The World and I, May 2003 | Go to article overview

The Arrest of Khalid Sheik Mohammed - an Enemy Seized


UNITED STATES--How much can one arrest advance the war on terrorism? A great deal, according to the emerging accounts of Khalid Sheik Mohammed, the al Qaeda leader captured in Pakistan. The Kuwaiti-born extremist is now believed to have been the architect of the Sept. 11, 2001, attacks in New York and Washington, along with numerous other murderous actions before and after.

Officials describe him as the operations chief for al Qaeda, responsible for nurturing networks and planning operations around the world, including suspected plots aimed at the United States that prompted the recent Code Orange alert. Depending on how quickly and fully Mr. Mohammed can be induced to provide information, and what can be gleaned from the papers and computer disks seized from his hideout, U.S. officials said they may be able to roll up terrorist cells in various parts of the world and perhaps track down Osama bin Laden or other senior al Qaeda figures. ...

There's obviously cause for celebration, and for congratulations to U.S. intelligence and law enforcement agencies that were able to track and capture Mr. Mohammed with the help of Pakistani security forces. The operation offered a timely answer to critics who have contended that the Bush administration's focus on Iraq has weakened its campaign against al Qaeda.

--Washington Post

March 4, 2003

How to question terrorists

UNITED STATES--The president's first word upon hearing the news was "fantastic." We can only imagine the elation among FBI and CIA officials who stalked Khalid Shaikh Mohammed for the past 18 months. Mohammed is reportedly the No. 3 man in al Qaeda, responsible for operational planning. The idea to hijack airliners loaded with fuel and human beings, and crash them into buildings was reportedly his brain child, as were the details--which pilots to use, how to pull off the hijackings, how to transfer the funds, which targets to choose.

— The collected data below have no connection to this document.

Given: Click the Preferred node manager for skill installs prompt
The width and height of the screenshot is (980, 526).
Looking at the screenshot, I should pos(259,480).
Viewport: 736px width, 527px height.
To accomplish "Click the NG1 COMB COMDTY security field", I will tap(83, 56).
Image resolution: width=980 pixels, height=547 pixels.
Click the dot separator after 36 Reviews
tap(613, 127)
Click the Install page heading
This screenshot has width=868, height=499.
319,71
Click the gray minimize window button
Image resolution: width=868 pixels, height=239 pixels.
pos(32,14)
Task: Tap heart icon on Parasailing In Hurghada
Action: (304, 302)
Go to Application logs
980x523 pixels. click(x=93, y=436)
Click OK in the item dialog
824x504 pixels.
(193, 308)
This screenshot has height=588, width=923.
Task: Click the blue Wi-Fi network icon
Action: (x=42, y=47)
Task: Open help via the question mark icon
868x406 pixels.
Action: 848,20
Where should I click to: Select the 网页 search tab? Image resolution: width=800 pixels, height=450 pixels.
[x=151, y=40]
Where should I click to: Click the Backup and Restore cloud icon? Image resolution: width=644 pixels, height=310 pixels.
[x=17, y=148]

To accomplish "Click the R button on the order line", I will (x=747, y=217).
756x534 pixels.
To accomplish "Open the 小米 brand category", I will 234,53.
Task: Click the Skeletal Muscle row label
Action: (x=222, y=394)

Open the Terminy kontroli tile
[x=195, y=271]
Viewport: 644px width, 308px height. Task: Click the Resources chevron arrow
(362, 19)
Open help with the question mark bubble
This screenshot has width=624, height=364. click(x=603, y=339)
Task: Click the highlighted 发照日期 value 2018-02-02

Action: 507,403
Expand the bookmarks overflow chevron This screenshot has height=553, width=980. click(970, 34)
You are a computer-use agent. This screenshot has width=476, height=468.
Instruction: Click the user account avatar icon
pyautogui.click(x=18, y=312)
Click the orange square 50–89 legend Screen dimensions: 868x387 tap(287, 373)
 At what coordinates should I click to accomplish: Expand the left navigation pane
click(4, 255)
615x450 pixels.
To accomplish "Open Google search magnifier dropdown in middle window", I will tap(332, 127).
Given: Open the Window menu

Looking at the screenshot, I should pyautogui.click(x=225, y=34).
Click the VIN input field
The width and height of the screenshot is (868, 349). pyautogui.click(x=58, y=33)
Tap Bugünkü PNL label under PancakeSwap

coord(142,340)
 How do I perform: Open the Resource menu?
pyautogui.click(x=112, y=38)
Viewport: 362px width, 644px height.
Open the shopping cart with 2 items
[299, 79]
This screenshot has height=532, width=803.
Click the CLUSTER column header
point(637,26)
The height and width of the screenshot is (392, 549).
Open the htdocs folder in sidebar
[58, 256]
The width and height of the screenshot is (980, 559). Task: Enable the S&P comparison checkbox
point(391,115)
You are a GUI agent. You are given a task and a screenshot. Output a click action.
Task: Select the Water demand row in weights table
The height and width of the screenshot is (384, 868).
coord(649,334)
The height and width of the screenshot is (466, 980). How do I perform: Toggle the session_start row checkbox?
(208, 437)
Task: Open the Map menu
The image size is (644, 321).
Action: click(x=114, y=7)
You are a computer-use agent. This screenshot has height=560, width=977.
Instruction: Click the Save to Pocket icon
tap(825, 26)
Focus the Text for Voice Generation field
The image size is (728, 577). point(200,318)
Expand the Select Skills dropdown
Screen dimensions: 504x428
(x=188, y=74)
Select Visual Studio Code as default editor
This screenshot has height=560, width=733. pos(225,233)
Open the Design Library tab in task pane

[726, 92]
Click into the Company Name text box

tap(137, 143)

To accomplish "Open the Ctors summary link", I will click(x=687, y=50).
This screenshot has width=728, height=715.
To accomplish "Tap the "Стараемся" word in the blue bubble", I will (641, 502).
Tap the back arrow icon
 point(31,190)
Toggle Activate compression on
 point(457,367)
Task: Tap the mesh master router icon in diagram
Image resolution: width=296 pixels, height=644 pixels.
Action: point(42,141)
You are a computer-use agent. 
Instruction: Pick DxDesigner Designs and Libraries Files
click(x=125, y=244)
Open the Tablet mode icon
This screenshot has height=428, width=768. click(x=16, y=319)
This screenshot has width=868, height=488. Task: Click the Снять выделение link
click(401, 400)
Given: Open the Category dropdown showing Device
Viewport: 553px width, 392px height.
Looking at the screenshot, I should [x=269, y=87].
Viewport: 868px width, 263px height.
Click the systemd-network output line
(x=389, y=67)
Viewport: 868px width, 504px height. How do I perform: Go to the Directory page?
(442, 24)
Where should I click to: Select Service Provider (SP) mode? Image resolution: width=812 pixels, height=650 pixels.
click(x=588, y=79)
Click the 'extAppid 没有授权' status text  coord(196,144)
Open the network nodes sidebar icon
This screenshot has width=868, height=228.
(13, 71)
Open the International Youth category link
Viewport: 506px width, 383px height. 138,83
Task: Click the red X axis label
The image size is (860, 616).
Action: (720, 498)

The New York Times reports that since September 11, 2001, Mohammed moved frequently, staying one step ahead of his pursuers by staying briefly in Karachi, Faisalabad, Peshawar and other cities, before finally being apprehended in Rawalpindi. Throughout his travels, however, Mohammed remained the hub of the al Qaeda organization, staying in touch with many operatives through e-mail, coded telephone messages and couriers. ... He was called the "brain" of al Qaeda. And what a twisted, evil brain it is. Mohammed is believed to have planned the Bali nightclub bombing that killed 192 people and may well be the man who personally beheaded Daniel Pearl on videotape. He knows everything there is to know about al Qaeda. But so far, during interrogations, he has merely recited phrases from the Koran. What should we do with him?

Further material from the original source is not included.